The optimal training parameters for each peer depend on its GPU and internet connection. If a peer cannot accept incoming connections (e.g. when in colab or behind a firewall), add --client_mode to the training script (see example below). In case of high network latency, you may want to increase --averaging_expiration by a few seconds or set --batch_size_lead to start averaging a bit earlier than the rest of the collaboration. GPU-wise, each peer should be able to process one local microbatch each 0.5~1 seconds (see trainer's progress bar). To achieve that, we recommend tuning --per_device_train_batch_size and --gradient_accumulation_steps. The example trainer supports multiple GPUs via DataParallel. However, using advanced distributed training strategies (e.g. ZeRO-3) will require changes in run_trainer.py.

Using public GPU providers

There are awesome services like Google Colab, Kaggle kernels orPaperspace that provide free GPUs. These services usually come with significant limitations (e.g. last gen GPUs, reset every few hours), but they allow just about anyone to join your collaborative experiment. Here's how to best use them.

  • before you begin, read the rules carefully. Most free-tier GPU services allow only one GPU per user and using more than one account will get you banned.
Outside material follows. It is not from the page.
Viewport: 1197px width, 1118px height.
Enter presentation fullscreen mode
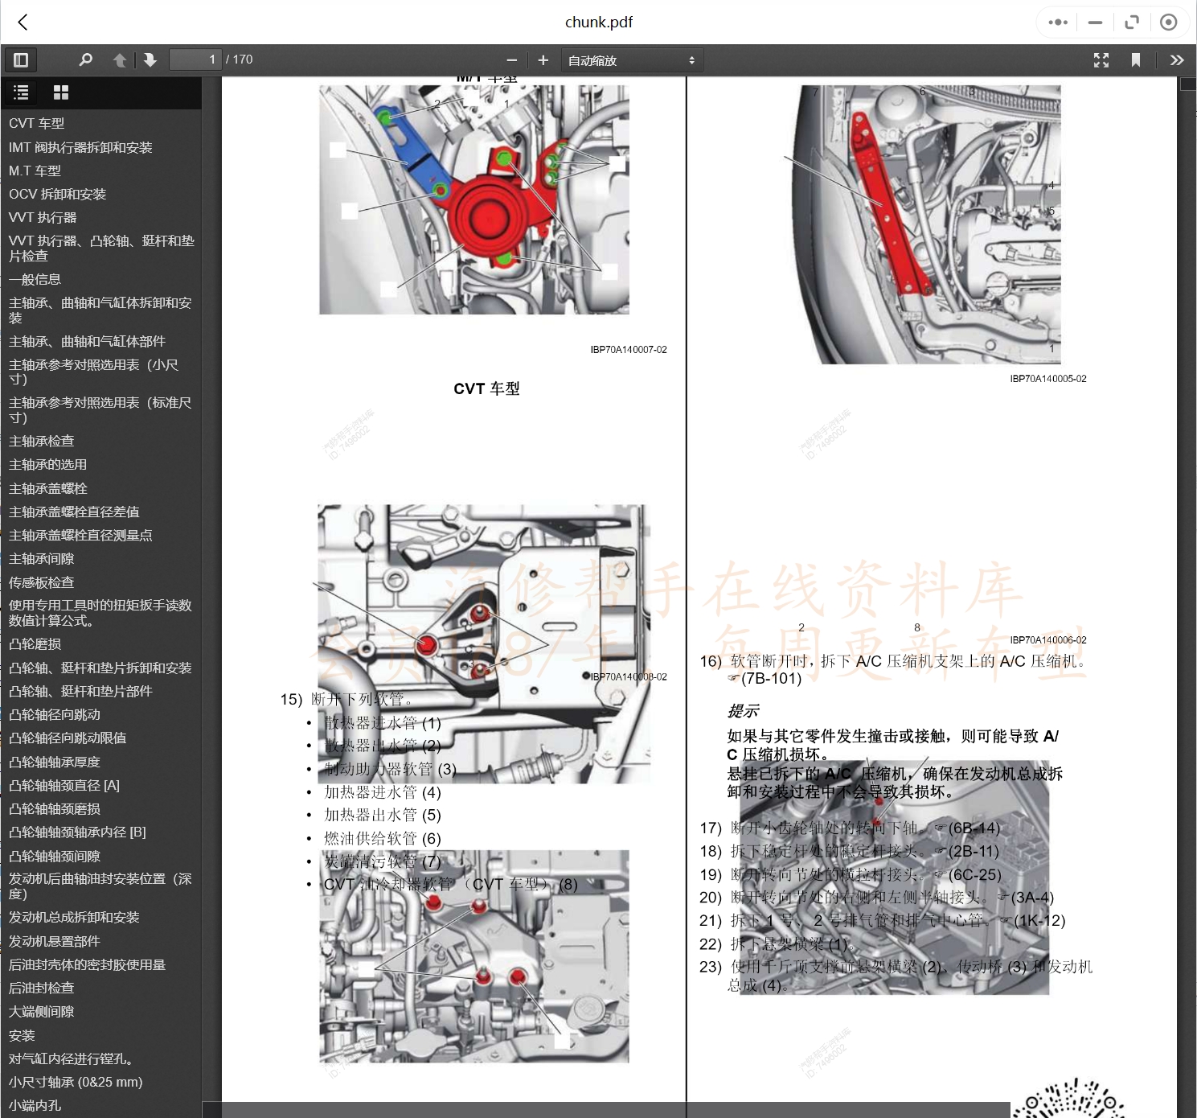point(1101,60)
It is your duty to make sure that collaborators won't get in trouble for helping you.
  • most free GPUs are running behind a firewall, which requires you to run trainer with --client_mode (see example below). Such peers can only exchange gradients if there is at least one non-client-mode peer (GPU server or desktop with public IP). We recommend using a few preemptible instances with the cheapest GPU you can find. For example, we tested this code on preemptible g4dn.xlarge nodes for around $0.15/h apiece with 8 AWS nodes and up to 61 Colab/Kaggle participants.
  • you can create starter notebooks to make it more convenient for collaborators to join your training run (example). Ideally, joining collaboration should take at most a couple of clicks.
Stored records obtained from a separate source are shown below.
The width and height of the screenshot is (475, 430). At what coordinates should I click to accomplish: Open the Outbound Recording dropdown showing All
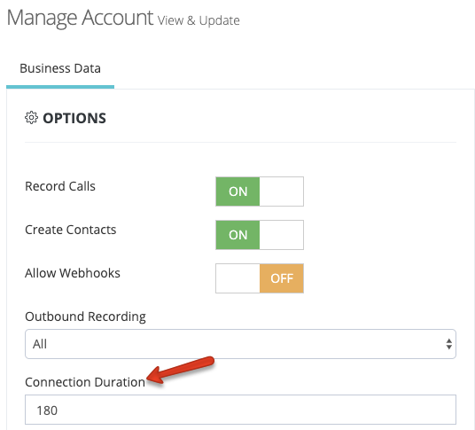(240, 344)
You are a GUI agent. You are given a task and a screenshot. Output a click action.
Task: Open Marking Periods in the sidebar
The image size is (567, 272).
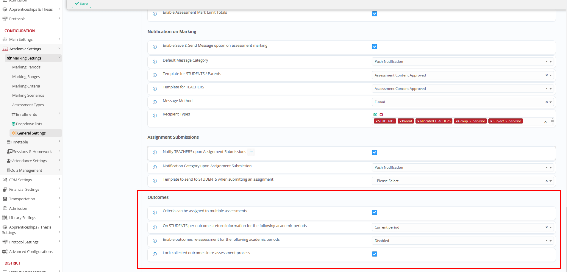click(x=26, y=67)
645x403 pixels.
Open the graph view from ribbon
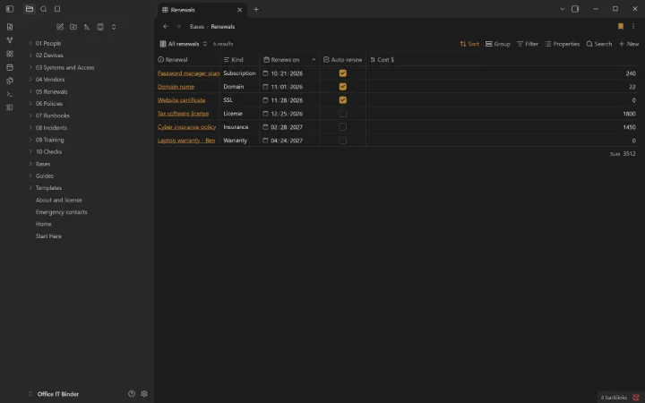(10, 40)
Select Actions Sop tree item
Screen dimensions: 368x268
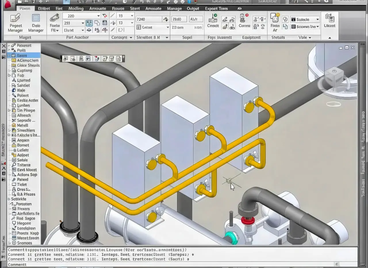tap(27, 175)
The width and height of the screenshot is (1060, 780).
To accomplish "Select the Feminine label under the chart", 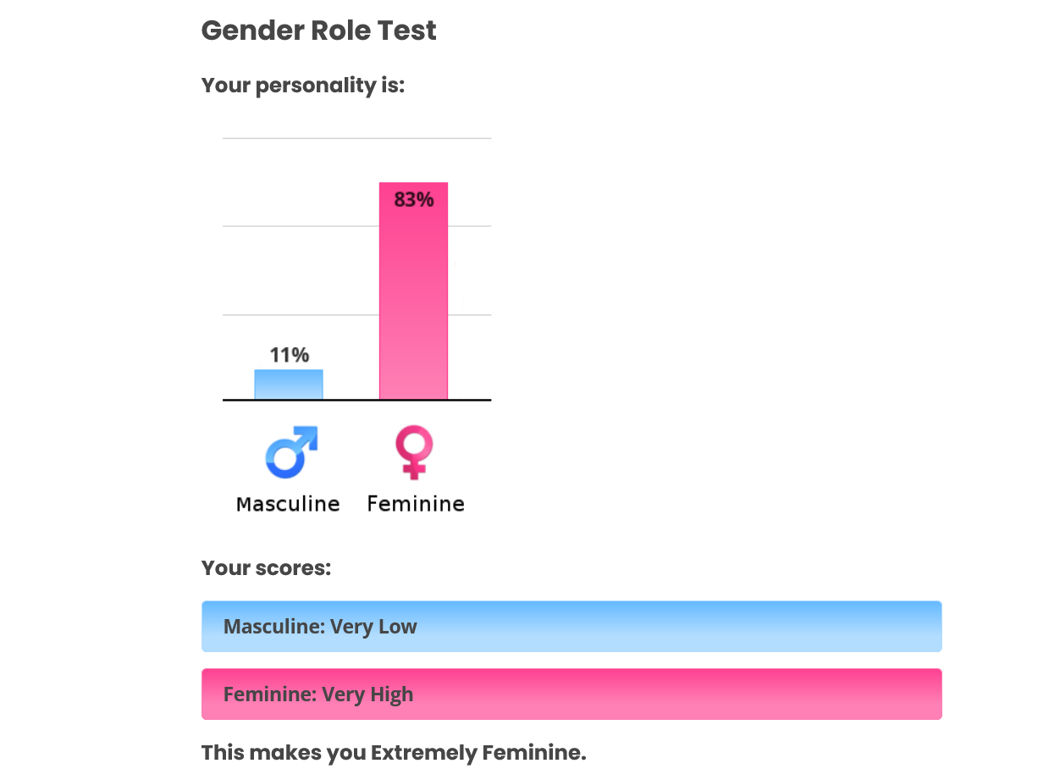I will coord(416,504).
Here's an example of a full trainer script for Google Colab:

!pip install transformers datasets sentencepiece torch_optimizer==0.1.0
!git clone https://github.com/learning-at-home/hivemind && cd hivemind && pip install -e .
!curl -L YOUR_HOSTED_DATA | tar xzf -     # example: https://hivemind-data.s3.us-east-2.amazonaws.com/wikitext103.tar.gz
!ulimit -n 4096 && HIVEMIND_THREADS=256 python ./hivemind/examples/albert/run_trainer.py \
 --client_mode --initial_peers ONE_OR_MORE_PEERS  --averaging_expiration 10 \
 --batch_size_lead 300 --per_device_train_batch_size 4 --gradient_accumulation_steps 1 \
 --logging_first_step --logging_steps 100  --output_dir ./outputs --overwrite_output_dir --logging_dir ./logs \
 --experiment_prefix EXPERIMENT_NAME_HERE --seed 42